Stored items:
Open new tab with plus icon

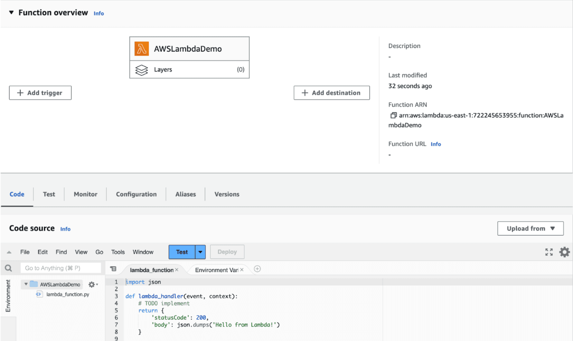257,269

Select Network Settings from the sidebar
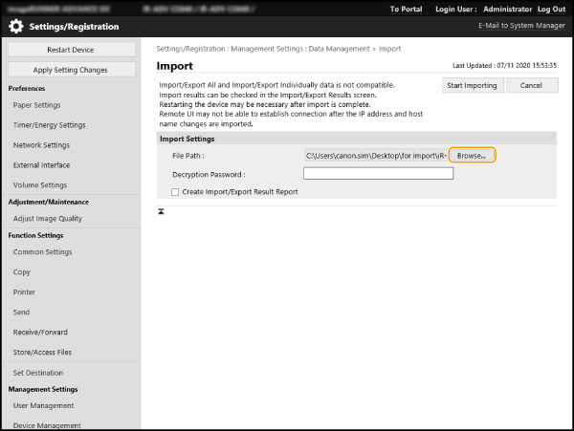(41, 145)
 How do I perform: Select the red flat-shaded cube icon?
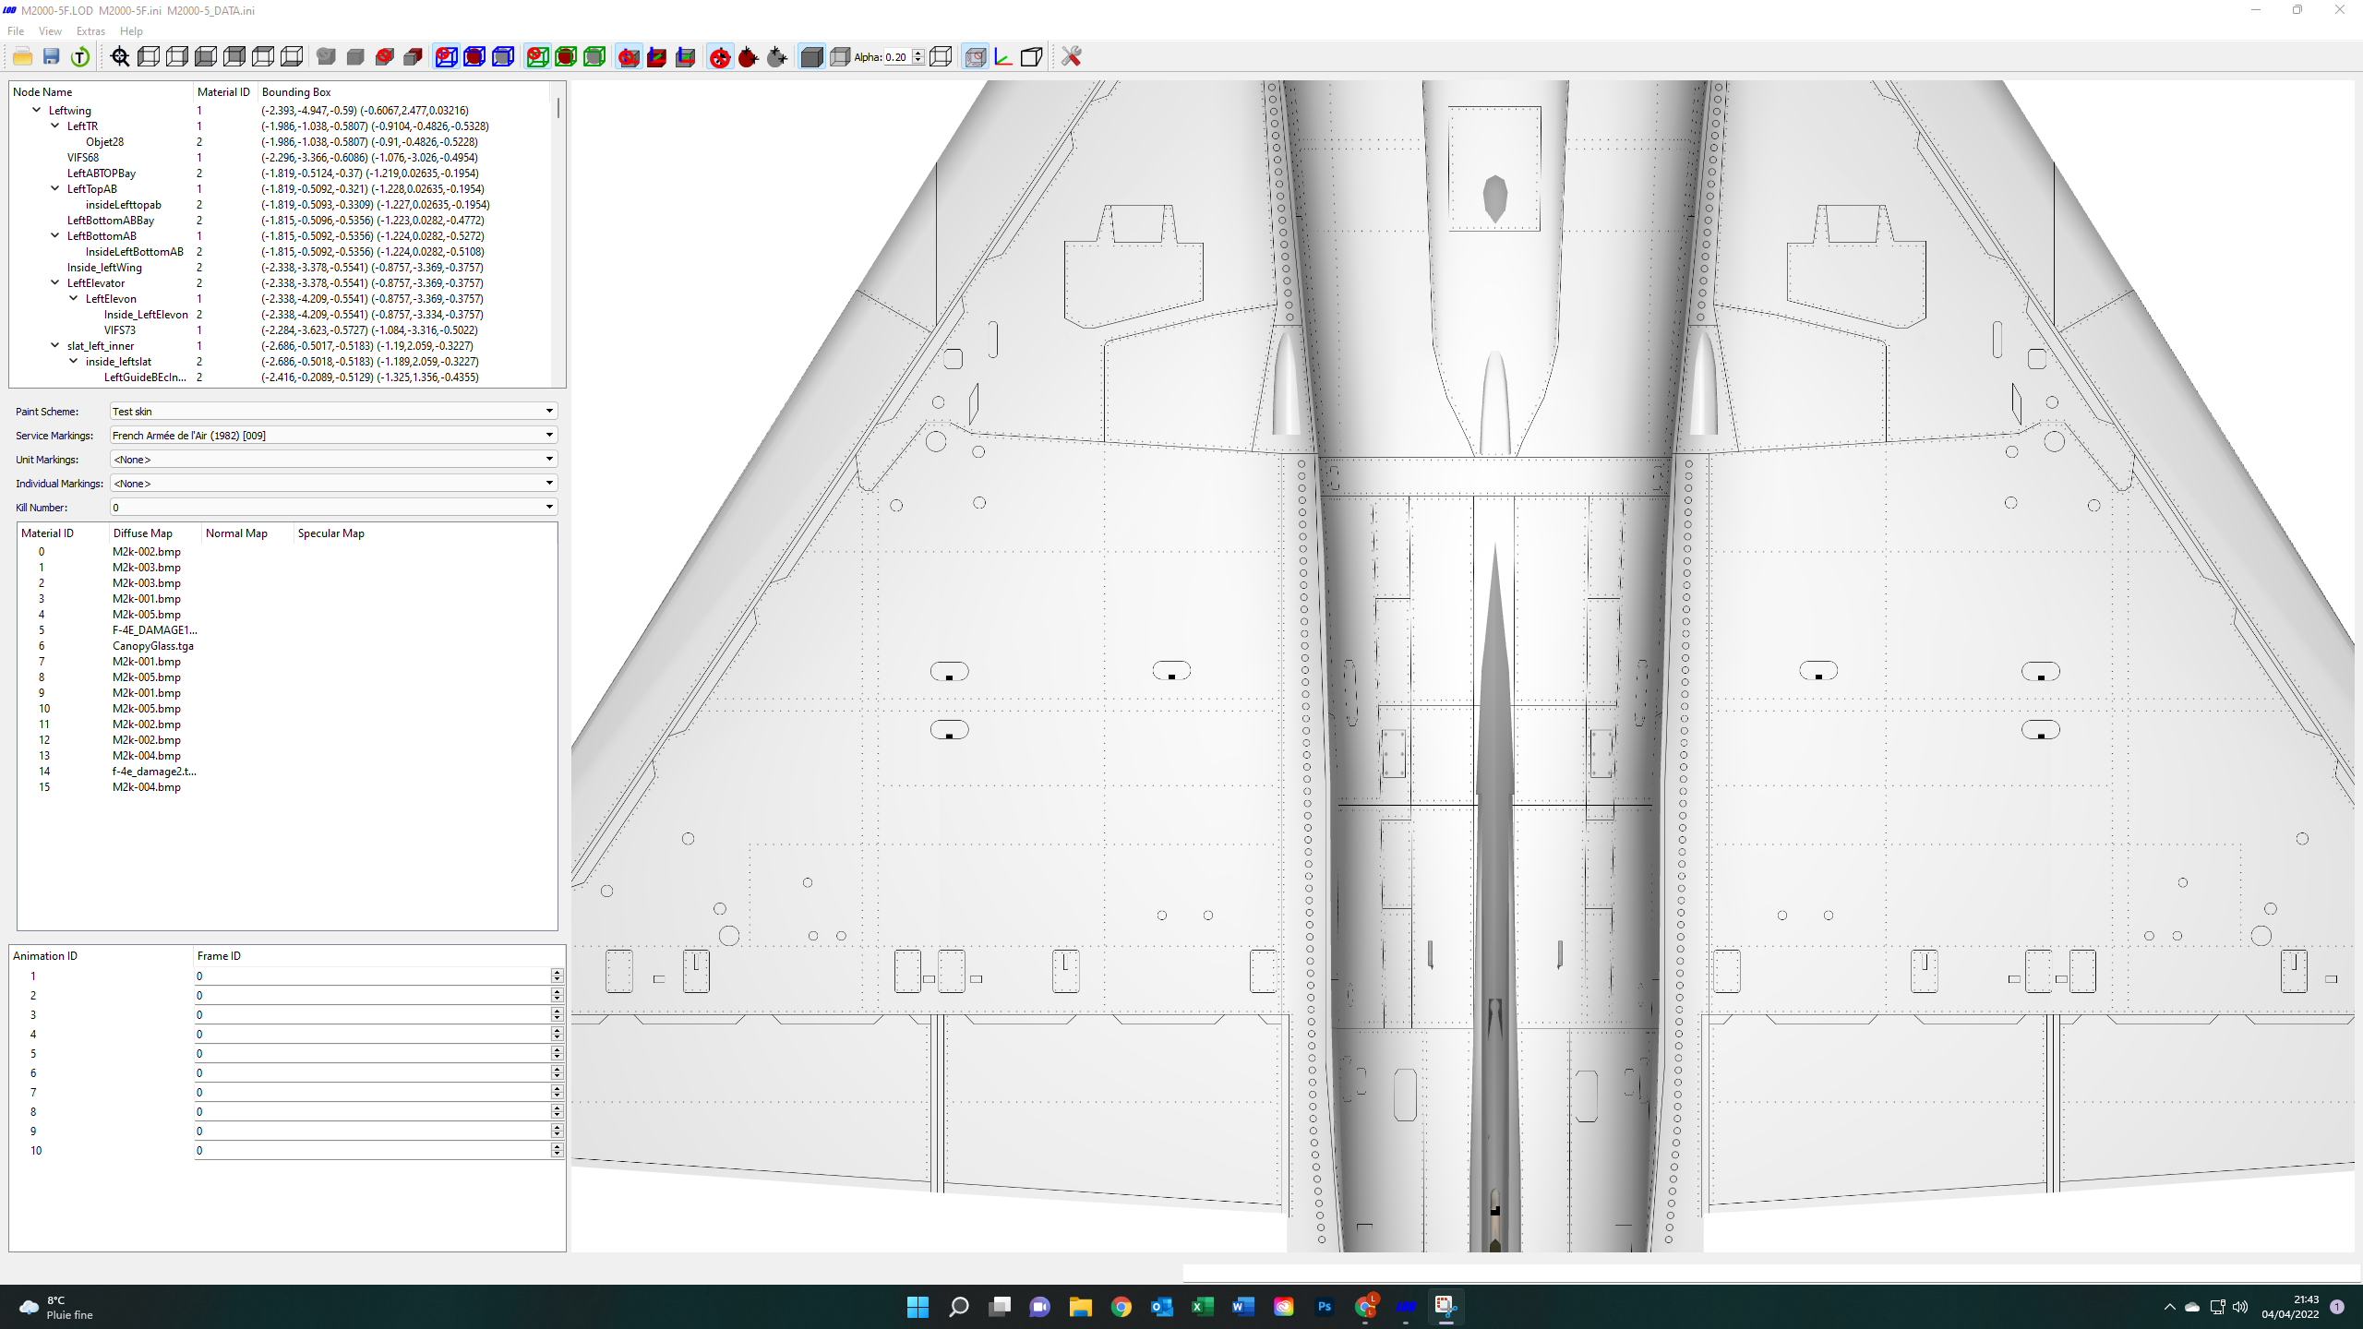pyautogui.click(x=413, y=57)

TASK:
Exact repetition of each line above is expected; images are to be omitted.

RESPONSE AREA:
Open new tab with plus icon

257,269

Select Network Settings from the sidebar
(41, 145)
 How do I perform: Select the red flat-shaded cube icon?
pyautogui.click(x=413, y=57)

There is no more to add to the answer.